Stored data
---

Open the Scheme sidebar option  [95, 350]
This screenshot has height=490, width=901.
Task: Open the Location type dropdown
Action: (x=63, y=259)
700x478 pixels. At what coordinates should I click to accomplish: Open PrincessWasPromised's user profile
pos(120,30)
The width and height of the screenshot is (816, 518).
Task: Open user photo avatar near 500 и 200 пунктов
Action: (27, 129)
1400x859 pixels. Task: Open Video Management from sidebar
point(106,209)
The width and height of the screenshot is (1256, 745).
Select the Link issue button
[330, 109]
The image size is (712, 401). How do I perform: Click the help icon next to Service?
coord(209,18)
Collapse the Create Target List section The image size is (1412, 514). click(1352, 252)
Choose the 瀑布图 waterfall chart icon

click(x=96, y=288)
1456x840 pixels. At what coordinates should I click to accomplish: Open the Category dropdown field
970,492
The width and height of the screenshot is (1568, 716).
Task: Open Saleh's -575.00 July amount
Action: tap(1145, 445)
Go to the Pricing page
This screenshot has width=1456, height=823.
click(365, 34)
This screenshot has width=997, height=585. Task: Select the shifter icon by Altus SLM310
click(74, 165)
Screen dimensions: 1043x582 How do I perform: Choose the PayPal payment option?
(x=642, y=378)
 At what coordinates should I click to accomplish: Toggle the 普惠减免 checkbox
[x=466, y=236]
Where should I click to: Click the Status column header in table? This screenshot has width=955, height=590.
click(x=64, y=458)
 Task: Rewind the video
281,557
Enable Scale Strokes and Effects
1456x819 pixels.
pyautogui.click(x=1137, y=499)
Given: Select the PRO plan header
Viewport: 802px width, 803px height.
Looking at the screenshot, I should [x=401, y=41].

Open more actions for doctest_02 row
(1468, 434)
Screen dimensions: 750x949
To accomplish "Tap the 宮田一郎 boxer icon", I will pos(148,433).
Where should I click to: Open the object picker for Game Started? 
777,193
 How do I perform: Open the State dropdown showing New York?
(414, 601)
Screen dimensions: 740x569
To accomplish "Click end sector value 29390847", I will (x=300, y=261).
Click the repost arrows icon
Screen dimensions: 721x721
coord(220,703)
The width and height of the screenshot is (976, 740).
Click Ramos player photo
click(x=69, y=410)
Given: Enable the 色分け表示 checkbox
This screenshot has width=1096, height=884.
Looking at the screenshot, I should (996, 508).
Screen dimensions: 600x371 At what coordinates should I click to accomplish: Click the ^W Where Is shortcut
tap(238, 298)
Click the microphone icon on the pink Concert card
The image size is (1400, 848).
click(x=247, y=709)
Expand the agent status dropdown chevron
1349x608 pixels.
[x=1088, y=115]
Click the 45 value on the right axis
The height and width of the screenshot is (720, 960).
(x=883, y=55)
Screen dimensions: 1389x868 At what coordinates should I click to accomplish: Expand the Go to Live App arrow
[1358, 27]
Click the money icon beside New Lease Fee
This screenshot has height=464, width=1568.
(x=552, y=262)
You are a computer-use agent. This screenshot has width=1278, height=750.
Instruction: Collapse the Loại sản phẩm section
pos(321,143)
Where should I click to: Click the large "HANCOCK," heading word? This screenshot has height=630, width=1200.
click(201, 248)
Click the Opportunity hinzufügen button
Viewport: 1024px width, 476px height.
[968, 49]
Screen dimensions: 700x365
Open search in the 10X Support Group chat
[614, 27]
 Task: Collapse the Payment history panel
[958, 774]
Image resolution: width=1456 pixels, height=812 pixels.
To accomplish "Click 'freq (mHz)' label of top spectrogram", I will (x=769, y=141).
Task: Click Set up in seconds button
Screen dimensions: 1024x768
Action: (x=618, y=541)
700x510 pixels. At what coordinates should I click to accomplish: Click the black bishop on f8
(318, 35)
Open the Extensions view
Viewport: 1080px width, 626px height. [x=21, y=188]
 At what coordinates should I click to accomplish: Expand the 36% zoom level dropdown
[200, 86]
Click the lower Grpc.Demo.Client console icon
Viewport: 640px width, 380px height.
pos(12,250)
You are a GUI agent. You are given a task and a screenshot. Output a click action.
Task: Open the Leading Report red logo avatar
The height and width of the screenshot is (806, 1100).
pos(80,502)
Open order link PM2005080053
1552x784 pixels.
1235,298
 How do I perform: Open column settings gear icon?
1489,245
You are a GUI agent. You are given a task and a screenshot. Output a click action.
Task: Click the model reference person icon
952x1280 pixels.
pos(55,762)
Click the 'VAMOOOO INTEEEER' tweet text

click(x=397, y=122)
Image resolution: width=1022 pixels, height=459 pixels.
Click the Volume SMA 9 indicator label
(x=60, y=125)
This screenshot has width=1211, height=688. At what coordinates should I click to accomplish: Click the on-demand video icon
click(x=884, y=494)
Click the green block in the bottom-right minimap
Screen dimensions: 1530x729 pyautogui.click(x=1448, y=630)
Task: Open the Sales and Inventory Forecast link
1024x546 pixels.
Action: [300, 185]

---

◆ **What this task involves**
All lines above from the line with "Open the Extensions view" through the line with "Image resolution: width=1022", both included, are to be set down exactly, with nothing else.

◆ **Response for this exercise**
Open the Extensions view
Viewport: 1080px width, 626px height. [x=21, y=188]
 At what coordinates should I click to accomplish: Expand the 36% zoom level dropdown
[200, 86]
Click the lower Grpc.Demo.Client console icon
Viewport: 640px width, 380px height.
pos(12,250)
You are a GUI agent. You are given a task and a screenshot. Output a click action.
Task: Open the Leading Report red logo avatar
The height and width of the screenshot is (806, 1100).
pos(80,502)
Open order link PM2005080053
1552x784 pixels.
1235,298
 How do I perform: Open column settings gear icon?
1489,245
You are a GUI agent. You are given a task and a screenshot. Output a click action.
Task: Click the model reference person icon
952x1280 pixels.
pos(55,762)
Click the 'VAMOOOO INTEEEER' tweet text

click(x=397, y=122)
Image resolution: width=1022 pixels, height=459 pixels.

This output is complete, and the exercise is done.